Thanks for the suggestions.

  • First, I did that C-c C-SPC only works if the cursor is already on a hole. I personally don't want to bother with positioning the cursor :) but you're right, it is better. Agda does the same, so I assume many users are familiar with this need. Changing it in narya-solve-hole is easy.
  • I'm not sure about reload issue. In -interactive mode, yes, when you solve a hole, later commands are not undone. Actually you're not changing the previous commands, just providing a new one. In -proofgeneral mode, however, if we expect to replace '?' with a succeeded term, this success means that loading with new term compiles without error. So we are changing the scripting buffer. So later commands are affected. Am I miss something?
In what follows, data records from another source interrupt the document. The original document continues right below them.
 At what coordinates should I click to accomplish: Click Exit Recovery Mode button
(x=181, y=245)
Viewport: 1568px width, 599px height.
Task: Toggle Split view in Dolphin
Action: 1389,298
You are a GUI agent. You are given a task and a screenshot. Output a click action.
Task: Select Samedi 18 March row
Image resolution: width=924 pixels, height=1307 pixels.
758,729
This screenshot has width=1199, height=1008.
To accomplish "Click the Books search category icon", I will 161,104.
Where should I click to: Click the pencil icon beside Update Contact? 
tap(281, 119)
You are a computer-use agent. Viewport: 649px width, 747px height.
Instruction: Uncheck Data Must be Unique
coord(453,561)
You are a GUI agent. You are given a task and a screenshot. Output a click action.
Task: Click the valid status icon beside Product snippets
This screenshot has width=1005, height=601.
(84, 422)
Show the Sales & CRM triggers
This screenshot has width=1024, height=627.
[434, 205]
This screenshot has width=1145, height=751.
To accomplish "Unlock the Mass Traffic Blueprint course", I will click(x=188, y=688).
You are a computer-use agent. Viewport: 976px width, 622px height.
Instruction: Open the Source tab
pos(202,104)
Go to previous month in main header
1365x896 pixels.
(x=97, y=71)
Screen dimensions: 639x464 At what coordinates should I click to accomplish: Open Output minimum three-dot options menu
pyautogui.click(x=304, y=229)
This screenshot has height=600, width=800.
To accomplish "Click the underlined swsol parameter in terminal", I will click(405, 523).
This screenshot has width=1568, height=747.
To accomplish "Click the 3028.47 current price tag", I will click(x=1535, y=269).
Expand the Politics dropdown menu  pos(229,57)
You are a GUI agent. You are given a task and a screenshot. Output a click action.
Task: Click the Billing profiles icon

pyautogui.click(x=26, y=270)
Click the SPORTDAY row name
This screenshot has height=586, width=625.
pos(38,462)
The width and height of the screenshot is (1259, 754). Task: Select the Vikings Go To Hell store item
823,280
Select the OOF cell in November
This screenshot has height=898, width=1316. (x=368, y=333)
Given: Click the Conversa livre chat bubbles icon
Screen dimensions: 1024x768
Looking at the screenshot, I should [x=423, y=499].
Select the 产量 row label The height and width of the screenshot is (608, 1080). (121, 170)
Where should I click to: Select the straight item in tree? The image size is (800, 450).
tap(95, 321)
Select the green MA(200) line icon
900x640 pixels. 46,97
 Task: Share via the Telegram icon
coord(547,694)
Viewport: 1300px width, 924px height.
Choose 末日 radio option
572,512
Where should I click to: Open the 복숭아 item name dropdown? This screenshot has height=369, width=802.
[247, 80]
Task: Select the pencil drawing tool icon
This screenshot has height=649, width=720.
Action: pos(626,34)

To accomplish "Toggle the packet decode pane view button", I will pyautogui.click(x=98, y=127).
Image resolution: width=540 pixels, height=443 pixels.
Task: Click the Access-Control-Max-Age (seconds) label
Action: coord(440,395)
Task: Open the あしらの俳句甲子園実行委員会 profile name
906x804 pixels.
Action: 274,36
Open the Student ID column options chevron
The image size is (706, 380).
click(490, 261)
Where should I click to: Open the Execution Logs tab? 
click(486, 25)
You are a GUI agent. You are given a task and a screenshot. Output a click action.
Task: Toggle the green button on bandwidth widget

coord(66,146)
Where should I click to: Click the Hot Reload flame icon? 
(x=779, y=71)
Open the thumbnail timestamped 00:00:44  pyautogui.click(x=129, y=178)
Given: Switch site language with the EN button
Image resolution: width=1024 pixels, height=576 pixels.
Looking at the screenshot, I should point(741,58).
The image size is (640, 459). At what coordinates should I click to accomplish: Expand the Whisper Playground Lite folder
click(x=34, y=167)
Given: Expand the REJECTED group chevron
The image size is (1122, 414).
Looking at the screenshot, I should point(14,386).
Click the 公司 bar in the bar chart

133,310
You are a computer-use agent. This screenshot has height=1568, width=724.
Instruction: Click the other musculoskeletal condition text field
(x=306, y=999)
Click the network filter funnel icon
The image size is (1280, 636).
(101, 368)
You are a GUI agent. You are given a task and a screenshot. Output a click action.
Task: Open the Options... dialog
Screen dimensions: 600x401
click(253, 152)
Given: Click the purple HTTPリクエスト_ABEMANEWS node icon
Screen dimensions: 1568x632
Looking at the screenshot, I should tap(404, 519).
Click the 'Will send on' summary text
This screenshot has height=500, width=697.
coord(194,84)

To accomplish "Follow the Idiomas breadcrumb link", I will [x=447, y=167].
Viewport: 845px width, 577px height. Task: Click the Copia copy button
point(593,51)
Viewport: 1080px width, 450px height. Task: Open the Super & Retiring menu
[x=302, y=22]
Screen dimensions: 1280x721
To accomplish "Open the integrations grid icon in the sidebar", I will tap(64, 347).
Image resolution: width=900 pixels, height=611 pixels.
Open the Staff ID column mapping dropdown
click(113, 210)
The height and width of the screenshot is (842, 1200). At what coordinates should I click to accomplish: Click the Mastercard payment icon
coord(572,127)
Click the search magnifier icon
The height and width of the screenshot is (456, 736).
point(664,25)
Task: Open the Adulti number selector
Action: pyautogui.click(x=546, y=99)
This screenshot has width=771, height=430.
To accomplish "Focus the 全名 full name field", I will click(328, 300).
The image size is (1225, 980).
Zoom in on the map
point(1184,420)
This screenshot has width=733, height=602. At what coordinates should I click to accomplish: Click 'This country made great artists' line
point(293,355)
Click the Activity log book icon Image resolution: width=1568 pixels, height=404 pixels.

  • If we reload the buffer after some change, the hole numbers change increasingly. E.g. if there are hole 0, hole 1, hole 2 and you want to solve hole 1 manually, when you delete ? it automatically undone the later commands, so when you solved it and load the buffer again, the holes become hole 0, hole 3. If you don't solve hole 1 and reload, it becomes hole 0, hole 3, hole 4. Is this something you did intentionally?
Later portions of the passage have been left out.